▶ [TASK OBJECTIVE]: In the records, each line holding "screenshot" must be reported.

▶ [DATA PROVIDED]:
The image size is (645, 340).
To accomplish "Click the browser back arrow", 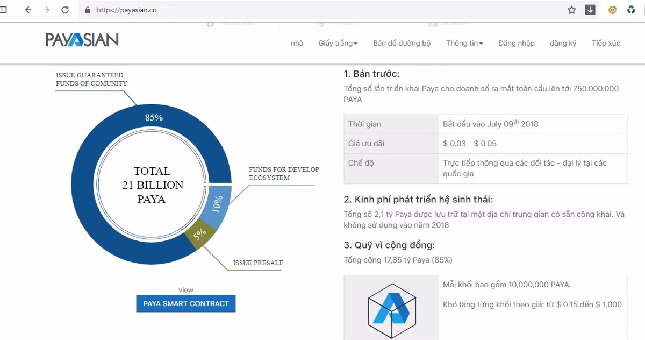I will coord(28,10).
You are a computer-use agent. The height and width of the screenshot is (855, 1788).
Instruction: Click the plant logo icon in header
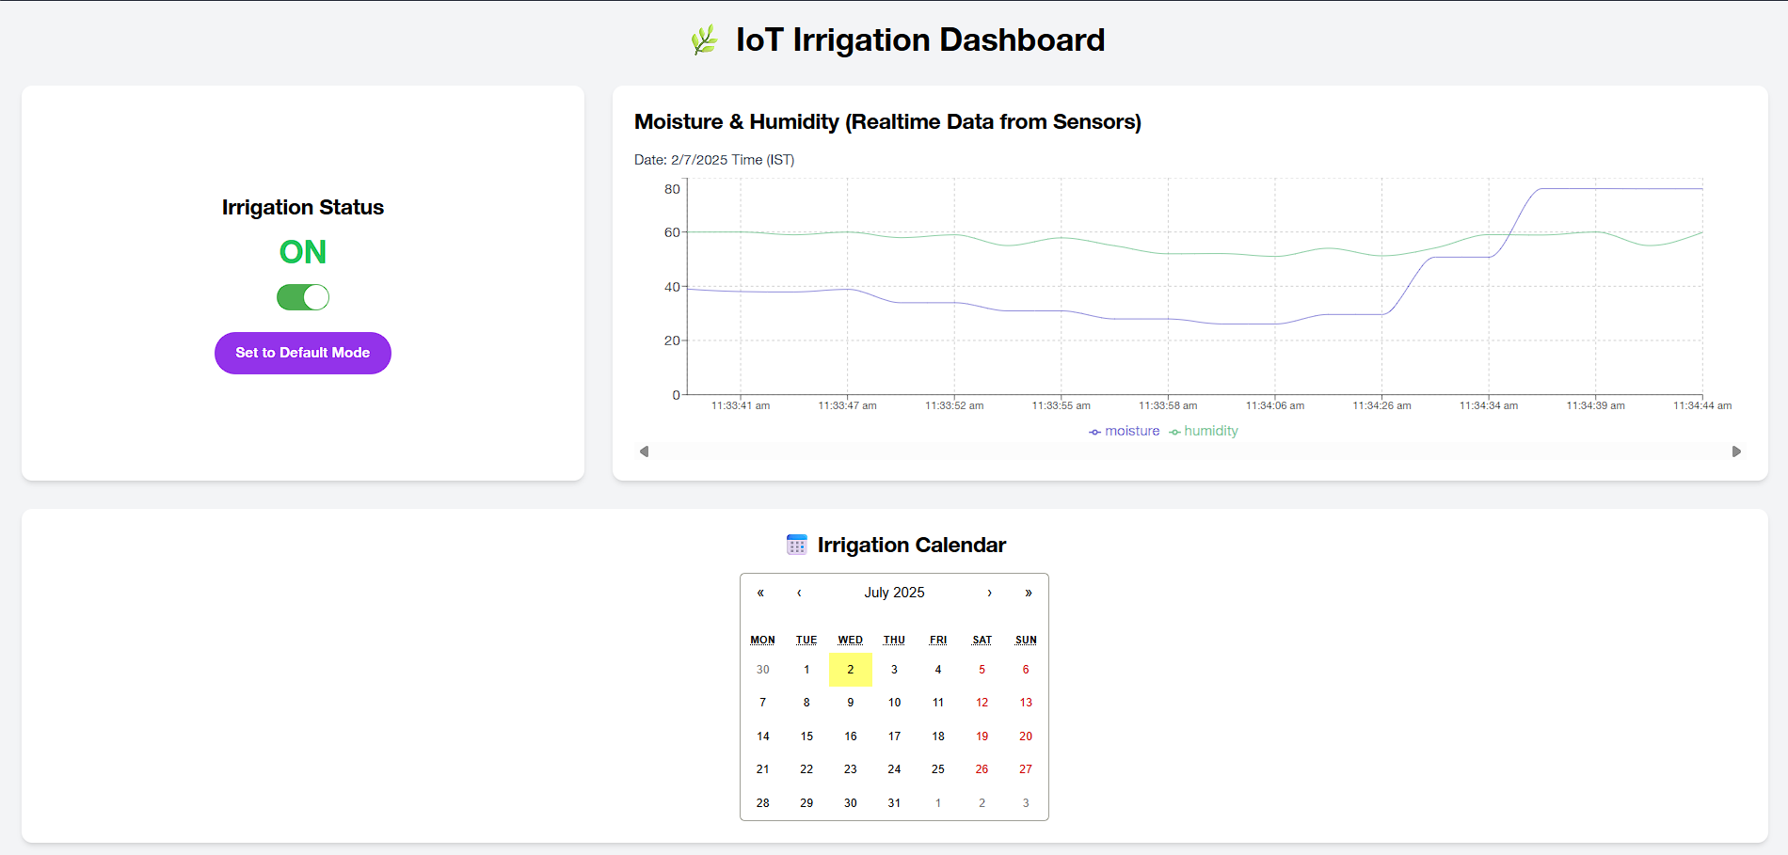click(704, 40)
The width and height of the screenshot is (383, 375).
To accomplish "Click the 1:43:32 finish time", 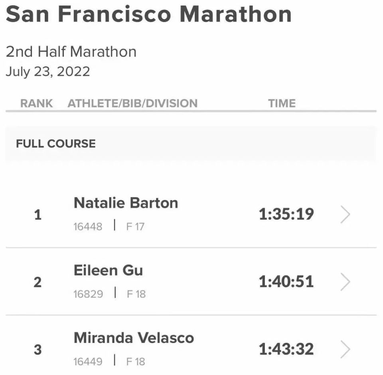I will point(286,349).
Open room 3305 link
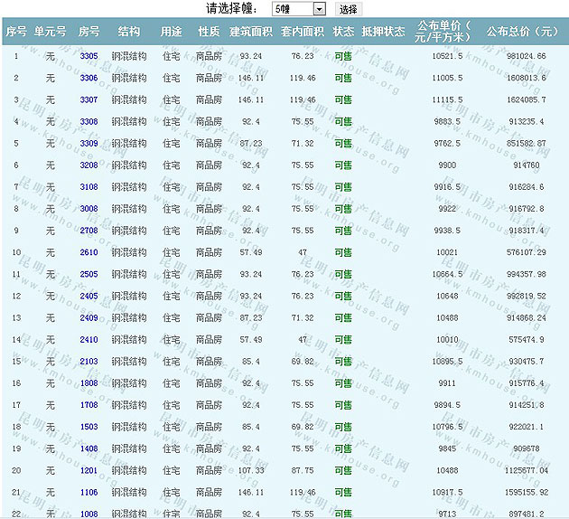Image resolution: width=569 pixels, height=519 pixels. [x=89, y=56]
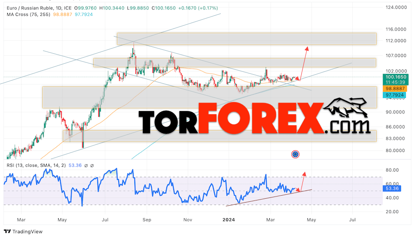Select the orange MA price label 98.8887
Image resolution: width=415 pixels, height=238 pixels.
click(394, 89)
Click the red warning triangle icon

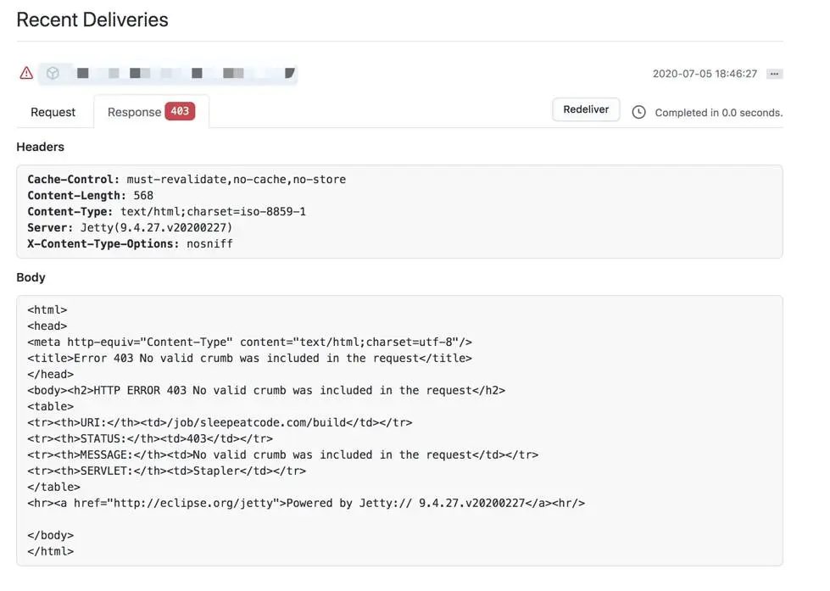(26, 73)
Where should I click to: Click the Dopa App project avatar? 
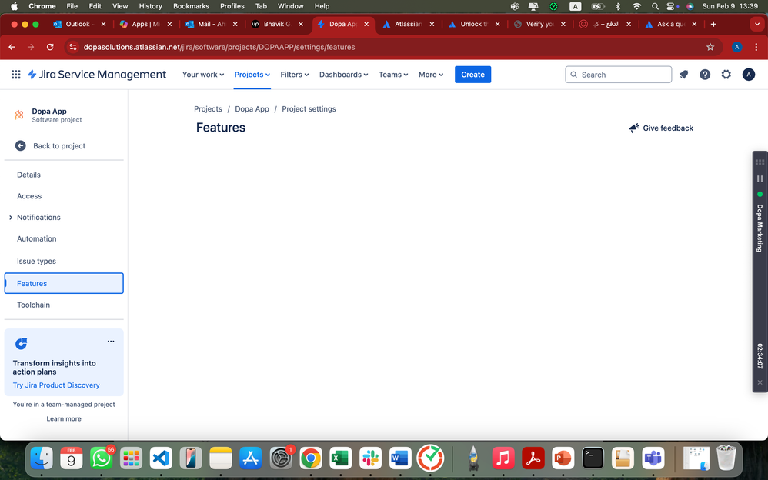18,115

▶ [TASK RESPONSE]:
You are a computer-use agent. The height and width of the screenshot is (855, 1788).
The width and height of the screenshot is (383, 375).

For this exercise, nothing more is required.